The ATA said the positive industry RASM trend of recent persisted in July, but the demand situation remains relatively unchanged year-over-year. Domestic RASM improved 10.2%, while system RASM improved 8.1%. The Atlantic and Latin regions improved 4.0% and 4.9% respectively, however, the Pacific region still appears to be problematic off 4.0% year-over-year.
In my opinion, with the approaching fall season, returning capacity, and a bleak business outlook, the road ahead will undoubtedly continue to prove challenging for the entire industry. Even though the environment appears to be slowly improving, the industry is far from "out of the woods"
Meanwhile, in regard to United, Tague did not provide specific numbers and he said, (the positive trends) "are not strong enough to give us indications of profit," which is a requirement for the airline to obtain the loan guarantee.
Specifically, the company must present a business plan that projects a 7% profit margin within 7 years and have the plan endorsed by Fitch Rating. Moreover, according to the AP, analysts predict the Chicago-based Company would lose "more than $300 million in the quarter ending Sept. 30, even as the industry shows signs of improvement."
Regardless, I believe the July revenue numbers will boost United's chances of surviving, which is something I have said all along albeit a much smaller airline.
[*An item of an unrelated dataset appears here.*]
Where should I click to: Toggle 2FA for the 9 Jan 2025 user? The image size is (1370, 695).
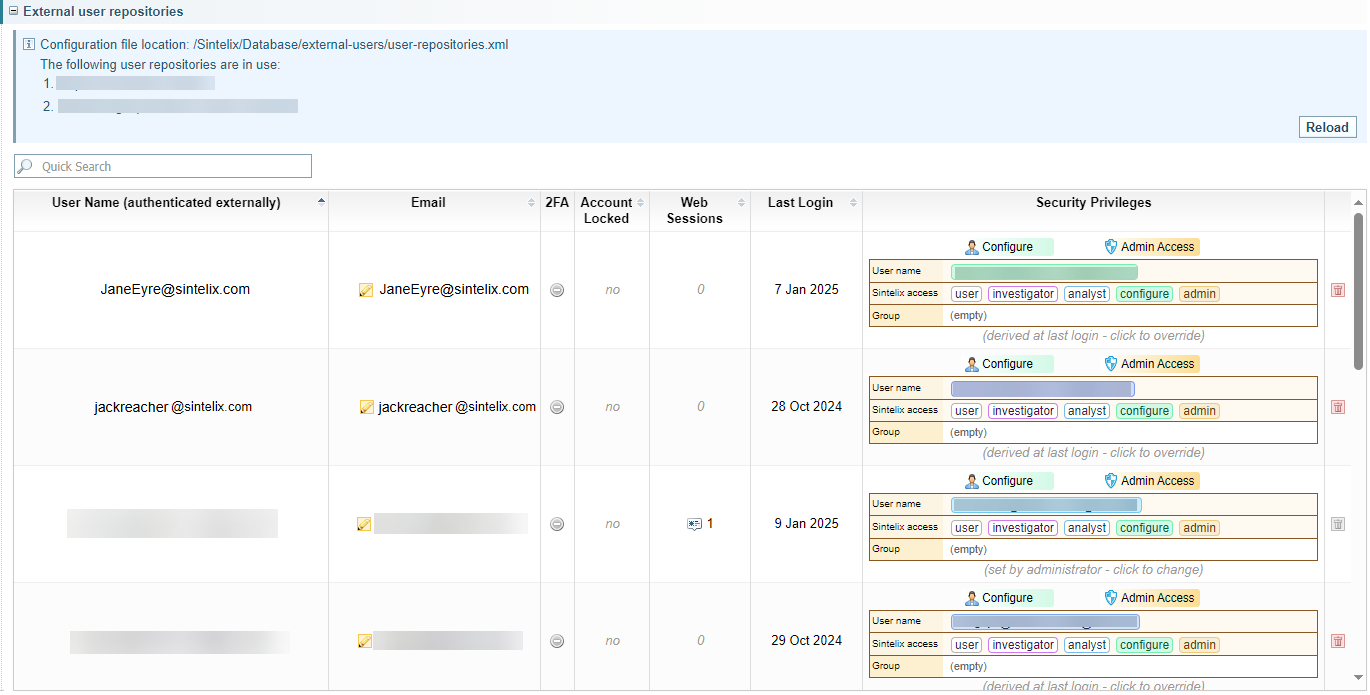[557, 524]
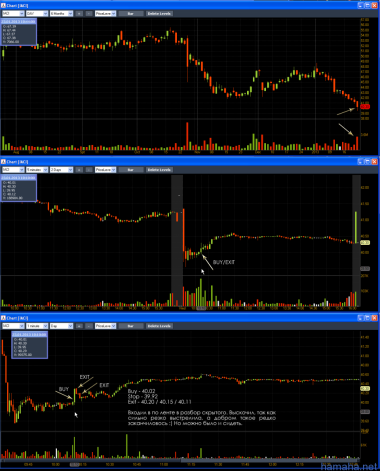Click the minus button in bottom chart toolbar
380x471 pixels.
click(89, 326)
Seprately, the Rocky Mountain News reported airline is targeting mid-spring for exiting bankruptcy, which is different than Jake Brace's comments to Susan Carey and indicates the company is not progressing towards an orderly exit as previously presented in the Wall Street Journal interview. This should not come as a surprise because large bankruptcy reorganizations take time.
I agree with those parties interested in the success of United, Tague's comments are the most positive to come from United's executive since the company filed for bankruptcy, but there still are significant obstacles.
First, there are signs the upward revenue trend may be short-lived. Last week's East Coast power outage is likely to affect August industry revenue numbers, there is the September 11 anniversary booking problem, and the fall is the slowest travel time of the year.
Jon Ash, managing director of Global Aviation Associates, told the Denver Post United has major issues to address. The company must line up
billions of dollars in exit financing, potentially re-bid for a government-guaranteed loan, address a massive pension shortfall and develop a detailed business plan. In addition, the Company must resolve issues at their Denver and Dulles and present its Plan of Reorganization to the bankruptcy court in about three months -- in December.
In my opinion, the most difficult issue will be finding exit financing and I continue to believe that United, like other bankrupt airlines in the past, may be forced to sell assets to fund it reorganization emergence, with the likely candidate to acquire such assets US Airways.
Regardless, as with the IRS tax refund and the second federal bailout, the July revenue number will boost United's chances of surviving.